Abstract (if available)
Abstract
Complex systems, such as Autonomous Vehicles (AVs), usually operate in uncertain and reactive environments, where they are exposed to variety of noisy and partially available information from the environment. The dynamic and reactive nature of these environments require the systems to continuously adapt and respond with a plan or decision while accounting for the uncertainty and partially available information and adhering to constraints posed by the system and environment. This implies that when designing models for capturing the system-environment interactions (i.e., behavior of the system in its environment), deterministic approaches and traditional, static modeling techniques may not be sufficient to account for probabilistic behavior of complex systems in the environment.
Probabilistic models and techniques, such as Partially Observable Markov Decision Processes (POMDPS) have been successfully employed for modeling system-environment interactions in presence of partial observability and uncertainty.

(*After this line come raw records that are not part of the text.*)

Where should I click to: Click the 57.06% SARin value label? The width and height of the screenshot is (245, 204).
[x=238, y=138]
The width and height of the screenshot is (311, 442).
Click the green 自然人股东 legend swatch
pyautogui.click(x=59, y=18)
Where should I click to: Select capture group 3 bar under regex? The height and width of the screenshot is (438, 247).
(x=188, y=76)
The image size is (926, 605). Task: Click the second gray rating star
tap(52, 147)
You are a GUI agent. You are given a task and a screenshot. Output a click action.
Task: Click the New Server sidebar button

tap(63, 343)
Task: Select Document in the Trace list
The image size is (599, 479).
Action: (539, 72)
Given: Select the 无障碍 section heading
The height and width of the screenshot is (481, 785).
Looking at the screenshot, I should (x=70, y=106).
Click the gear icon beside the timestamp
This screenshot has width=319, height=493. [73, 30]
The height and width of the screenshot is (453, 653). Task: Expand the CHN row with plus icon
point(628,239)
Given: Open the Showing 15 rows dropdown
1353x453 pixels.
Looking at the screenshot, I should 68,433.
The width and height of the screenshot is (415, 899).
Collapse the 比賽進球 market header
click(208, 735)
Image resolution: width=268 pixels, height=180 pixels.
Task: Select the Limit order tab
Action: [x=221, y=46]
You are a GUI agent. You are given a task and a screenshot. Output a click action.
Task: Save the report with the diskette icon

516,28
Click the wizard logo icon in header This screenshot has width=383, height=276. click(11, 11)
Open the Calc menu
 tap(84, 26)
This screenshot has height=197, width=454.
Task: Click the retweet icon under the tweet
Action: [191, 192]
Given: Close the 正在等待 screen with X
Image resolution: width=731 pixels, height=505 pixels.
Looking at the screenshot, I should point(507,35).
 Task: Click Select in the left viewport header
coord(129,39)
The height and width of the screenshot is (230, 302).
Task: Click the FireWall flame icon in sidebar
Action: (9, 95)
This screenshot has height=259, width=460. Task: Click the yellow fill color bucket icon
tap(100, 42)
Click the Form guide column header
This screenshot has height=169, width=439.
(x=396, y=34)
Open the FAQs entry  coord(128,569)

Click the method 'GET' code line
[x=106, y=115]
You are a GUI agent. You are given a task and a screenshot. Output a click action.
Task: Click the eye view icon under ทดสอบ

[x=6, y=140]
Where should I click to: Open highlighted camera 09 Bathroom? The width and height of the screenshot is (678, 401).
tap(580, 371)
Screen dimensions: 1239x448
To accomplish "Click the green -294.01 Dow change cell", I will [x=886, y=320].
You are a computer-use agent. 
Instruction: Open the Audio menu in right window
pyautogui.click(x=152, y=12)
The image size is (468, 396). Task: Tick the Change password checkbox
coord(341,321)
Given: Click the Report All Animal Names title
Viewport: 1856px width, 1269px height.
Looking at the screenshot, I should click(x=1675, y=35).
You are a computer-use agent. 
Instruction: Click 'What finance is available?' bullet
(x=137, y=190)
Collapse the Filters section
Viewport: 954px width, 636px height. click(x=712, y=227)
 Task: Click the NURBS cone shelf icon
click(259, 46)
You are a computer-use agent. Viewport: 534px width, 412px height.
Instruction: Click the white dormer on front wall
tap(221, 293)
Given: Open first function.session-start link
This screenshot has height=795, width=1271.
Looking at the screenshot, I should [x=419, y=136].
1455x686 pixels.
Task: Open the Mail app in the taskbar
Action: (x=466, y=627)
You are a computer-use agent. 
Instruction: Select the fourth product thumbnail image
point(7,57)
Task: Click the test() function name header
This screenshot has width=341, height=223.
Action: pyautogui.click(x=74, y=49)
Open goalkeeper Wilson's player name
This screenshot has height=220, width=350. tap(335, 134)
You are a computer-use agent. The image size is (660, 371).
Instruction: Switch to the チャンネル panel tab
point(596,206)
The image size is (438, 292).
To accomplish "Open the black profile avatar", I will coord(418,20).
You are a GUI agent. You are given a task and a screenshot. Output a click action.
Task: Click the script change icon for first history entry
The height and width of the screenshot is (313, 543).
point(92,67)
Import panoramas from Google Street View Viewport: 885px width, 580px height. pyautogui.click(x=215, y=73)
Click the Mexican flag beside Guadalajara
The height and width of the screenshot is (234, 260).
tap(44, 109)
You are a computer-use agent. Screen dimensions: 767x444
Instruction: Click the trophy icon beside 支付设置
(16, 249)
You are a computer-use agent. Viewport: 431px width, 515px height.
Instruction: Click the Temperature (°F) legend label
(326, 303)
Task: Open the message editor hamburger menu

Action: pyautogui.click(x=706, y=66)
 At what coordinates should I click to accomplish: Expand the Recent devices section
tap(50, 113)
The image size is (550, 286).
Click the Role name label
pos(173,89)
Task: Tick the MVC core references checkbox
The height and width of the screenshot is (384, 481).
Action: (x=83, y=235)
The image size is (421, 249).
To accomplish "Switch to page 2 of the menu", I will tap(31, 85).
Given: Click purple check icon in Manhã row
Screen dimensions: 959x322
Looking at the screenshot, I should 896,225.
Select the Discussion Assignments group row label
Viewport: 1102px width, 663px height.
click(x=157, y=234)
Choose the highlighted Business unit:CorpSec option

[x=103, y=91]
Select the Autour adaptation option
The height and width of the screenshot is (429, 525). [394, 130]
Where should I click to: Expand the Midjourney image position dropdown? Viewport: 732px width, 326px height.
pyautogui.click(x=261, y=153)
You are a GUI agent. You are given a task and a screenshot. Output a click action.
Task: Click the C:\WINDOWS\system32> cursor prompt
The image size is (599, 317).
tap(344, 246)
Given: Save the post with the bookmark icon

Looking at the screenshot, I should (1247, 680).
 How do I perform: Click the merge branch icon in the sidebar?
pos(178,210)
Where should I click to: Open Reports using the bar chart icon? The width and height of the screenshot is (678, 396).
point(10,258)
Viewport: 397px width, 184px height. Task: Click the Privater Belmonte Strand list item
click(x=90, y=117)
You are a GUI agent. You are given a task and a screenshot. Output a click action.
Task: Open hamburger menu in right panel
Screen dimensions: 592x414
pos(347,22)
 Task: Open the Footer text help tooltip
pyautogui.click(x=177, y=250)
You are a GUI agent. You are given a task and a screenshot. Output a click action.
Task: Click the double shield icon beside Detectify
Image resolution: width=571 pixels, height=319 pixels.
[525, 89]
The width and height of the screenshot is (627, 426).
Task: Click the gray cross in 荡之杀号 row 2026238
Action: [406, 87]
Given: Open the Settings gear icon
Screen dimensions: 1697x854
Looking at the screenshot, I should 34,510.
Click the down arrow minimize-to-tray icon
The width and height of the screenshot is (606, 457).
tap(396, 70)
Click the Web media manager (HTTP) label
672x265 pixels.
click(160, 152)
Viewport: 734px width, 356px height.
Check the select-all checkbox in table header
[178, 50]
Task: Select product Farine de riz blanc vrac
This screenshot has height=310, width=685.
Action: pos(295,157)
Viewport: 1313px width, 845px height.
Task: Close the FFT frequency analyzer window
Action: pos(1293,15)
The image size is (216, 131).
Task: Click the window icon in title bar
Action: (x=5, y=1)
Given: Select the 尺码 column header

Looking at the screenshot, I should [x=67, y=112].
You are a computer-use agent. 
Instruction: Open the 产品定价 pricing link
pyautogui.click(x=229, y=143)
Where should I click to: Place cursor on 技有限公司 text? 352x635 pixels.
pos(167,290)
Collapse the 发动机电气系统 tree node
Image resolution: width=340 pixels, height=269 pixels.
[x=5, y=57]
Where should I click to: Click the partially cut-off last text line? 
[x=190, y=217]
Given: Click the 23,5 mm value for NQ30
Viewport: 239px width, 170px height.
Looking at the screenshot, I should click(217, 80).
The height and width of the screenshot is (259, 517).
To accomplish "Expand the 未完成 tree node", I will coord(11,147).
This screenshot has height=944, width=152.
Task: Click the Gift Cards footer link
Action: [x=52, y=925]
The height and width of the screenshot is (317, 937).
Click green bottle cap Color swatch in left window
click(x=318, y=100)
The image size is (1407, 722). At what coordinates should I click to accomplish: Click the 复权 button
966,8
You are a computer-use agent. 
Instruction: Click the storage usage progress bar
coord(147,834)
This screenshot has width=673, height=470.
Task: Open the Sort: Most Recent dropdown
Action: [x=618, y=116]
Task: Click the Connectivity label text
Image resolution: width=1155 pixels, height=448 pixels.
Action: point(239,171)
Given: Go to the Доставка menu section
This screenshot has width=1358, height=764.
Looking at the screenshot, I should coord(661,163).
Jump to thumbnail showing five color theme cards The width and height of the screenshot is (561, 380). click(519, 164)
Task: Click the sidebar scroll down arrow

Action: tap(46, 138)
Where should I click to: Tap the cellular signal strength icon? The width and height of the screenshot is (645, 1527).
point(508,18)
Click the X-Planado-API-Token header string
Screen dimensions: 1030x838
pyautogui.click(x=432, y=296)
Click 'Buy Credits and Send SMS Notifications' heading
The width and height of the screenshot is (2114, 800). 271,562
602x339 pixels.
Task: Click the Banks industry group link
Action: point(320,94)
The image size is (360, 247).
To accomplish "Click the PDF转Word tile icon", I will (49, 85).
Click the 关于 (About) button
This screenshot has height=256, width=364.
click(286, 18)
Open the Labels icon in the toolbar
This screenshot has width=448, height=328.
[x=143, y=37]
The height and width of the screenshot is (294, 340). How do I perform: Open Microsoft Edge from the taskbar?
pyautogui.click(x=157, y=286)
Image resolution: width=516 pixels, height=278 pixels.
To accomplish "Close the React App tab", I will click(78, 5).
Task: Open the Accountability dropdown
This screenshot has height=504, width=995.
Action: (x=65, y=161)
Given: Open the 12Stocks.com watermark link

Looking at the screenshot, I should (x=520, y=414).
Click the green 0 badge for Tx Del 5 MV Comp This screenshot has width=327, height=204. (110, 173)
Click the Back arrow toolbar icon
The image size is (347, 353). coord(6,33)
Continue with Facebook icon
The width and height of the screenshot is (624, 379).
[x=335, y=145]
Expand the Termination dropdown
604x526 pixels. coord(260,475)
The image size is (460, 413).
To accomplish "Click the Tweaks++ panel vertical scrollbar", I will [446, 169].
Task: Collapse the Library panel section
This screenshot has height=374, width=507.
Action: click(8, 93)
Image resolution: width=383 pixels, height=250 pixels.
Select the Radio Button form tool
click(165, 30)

POMDPs (a reinforcement learning technique - a subset of machine learning problems) are state-based models, in which the non-deterministic transitions in-between states and partial observations are addressed using probability distributions (so-called transition and emission functions and probabilities). These models are typically designed with respect to a scenario and a goal in an environment, where the goal is modeled using a reward function. Due to partial observability, the state of the model is continuously inferred and updated probabilistically using Bayesian techniques. The overall goal in a POMDP model is to find a mapping between the probabilistic states (so-called belief) and available plans/actions (so-called policy and policy estimation) that maximizes the collected rewards over a time-horizon, so that the system can optimally react to observations from the environment and achieve the goal while adhering to constraints posed by the system and environment.
Although POMDP models are shown to be successful for planning and decision-making based on probabilistic behavior of complex systems, gaps and limitations remain. For instance, POMDP models usually suffer from scalability issues due to employing large state-spaces and because of the probabilistic nature of the policy estimation problem. In addition, these models are usually designed with respect to a subset of limited information available at the outset. This implies that model can be exposed to new, previously unseen observations, either due to missing information or changes in the environment, which affects the performance of state inference and decision-making (e.g., state is inferred incorrectly, and a risky decision is made). There exists substantial amount of research work and proposed techniques to address the scalability issues by only optimizing policy estimation techniques to achieve near real-time performance. Examples of such techniques are heuristic algorithms, guided search, information pruning, and using a priori information. However,
these techniques only target the scalability issues associated with policy estimation (not model scalability) and are typically implemented to work for POMDP models with specific structures and formulations. To account for new information in model, various techniques, such as: 1- modeling all possible changes and 2- transfer knowledge are employed. The first technique models each parameter that may change as a “state variable” of a new, enlarged POMDP model and estimates policy with regards to all possible changes. However, this technique suffers from scalability issues. On the other hand, transfer knowledge uses the information and experience gained from performing one task in an environment for accomplishing different but similar tasks/goals in a similar environment. Although transfer-based techniques have shown promising results for deterministic problems, there is only limited work for transfer in POMDPs. Moreover, majority of transfer knowledge techniques require the differences and similarities between environments/tasks to be known as a priori, which is a strong assumption and may not be applicable in real-world problem domains, mainly due to presence of unknown-unknowns (information that we don’t know that we don’t know).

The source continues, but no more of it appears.